U.S. President Barack Obama says his administration is presenting "very clear benchmarks" for the Afghan government to secure the war-torn country.
Mr. Obama did not elaborate on those measures during an interview with CNN, saying only that the U.S. has a vital interest in making sure that Afghanistan is "sufficiently stable."
The president has promised a decision soon on if or how he will reinforce the nearly 68,000 U.S. troops fighting militants in Afghanistan. But Mr. Obama said he first must clearly convey to the American people that it is imperative to make sure that al-Qaida cannot attack Americans or use Afghanistan as a "safe haven."
U.S. officials have said a key issue for the president is the credibility of Afghan President Hamid Karzai as a partner in his country's war.

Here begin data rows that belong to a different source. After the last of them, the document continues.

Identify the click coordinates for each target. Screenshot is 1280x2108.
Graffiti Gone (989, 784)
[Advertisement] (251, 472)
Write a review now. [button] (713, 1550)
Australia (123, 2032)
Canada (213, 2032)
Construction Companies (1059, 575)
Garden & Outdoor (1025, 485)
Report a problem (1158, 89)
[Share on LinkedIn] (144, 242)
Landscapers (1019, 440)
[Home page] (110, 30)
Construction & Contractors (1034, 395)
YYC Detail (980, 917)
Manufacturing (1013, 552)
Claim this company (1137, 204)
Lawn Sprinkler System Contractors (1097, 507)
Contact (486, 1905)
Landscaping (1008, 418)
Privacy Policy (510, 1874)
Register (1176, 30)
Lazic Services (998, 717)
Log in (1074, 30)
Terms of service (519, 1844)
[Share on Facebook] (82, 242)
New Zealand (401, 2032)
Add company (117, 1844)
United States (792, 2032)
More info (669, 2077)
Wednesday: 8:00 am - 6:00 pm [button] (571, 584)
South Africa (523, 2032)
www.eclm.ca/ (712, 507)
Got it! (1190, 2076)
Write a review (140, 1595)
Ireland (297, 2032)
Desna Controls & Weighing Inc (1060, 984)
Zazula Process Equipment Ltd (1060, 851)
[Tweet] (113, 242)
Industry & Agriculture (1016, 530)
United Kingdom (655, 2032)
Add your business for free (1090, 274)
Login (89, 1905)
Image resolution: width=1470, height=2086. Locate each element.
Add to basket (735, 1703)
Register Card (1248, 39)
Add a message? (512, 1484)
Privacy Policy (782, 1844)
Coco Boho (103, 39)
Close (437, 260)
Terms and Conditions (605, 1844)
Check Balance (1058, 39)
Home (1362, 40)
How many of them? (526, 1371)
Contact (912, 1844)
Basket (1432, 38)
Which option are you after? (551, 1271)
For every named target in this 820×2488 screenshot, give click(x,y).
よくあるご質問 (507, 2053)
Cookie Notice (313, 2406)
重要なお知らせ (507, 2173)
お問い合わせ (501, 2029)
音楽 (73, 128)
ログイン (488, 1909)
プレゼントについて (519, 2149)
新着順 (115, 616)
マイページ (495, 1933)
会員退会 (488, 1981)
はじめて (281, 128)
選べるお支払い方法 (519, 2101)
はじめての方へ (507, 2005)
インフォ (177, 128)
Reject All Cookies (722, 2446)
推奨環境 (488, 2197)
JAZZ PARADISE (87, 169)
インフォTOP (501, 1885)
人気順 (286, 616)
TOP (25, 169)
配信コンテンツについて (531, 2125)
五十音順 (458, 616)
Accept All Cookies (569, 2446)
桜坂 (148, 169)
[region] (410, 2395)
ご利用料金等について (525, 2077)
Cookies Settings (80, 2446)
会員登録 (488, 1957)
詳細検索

Mr. Obama said on the eve of Mr. Karzai's inauguration that he is less concerned with trustworthiness of one individual than he is with trustworthiness of a government as a whole. He said a government has to provide basic services to its people in a way that confers legitimacy.
On Tuesday, NATO's secretary-general said he is confident allies will send "substantially more troops" to Afghanistan, giving new momentum to the mission.
Anders Fogh Rasmussen told a NATO parliamentary assembly in Scotland he expects more forces for the war-torn country, but only as part of a wider strategy to eventually hand over security to Afghans.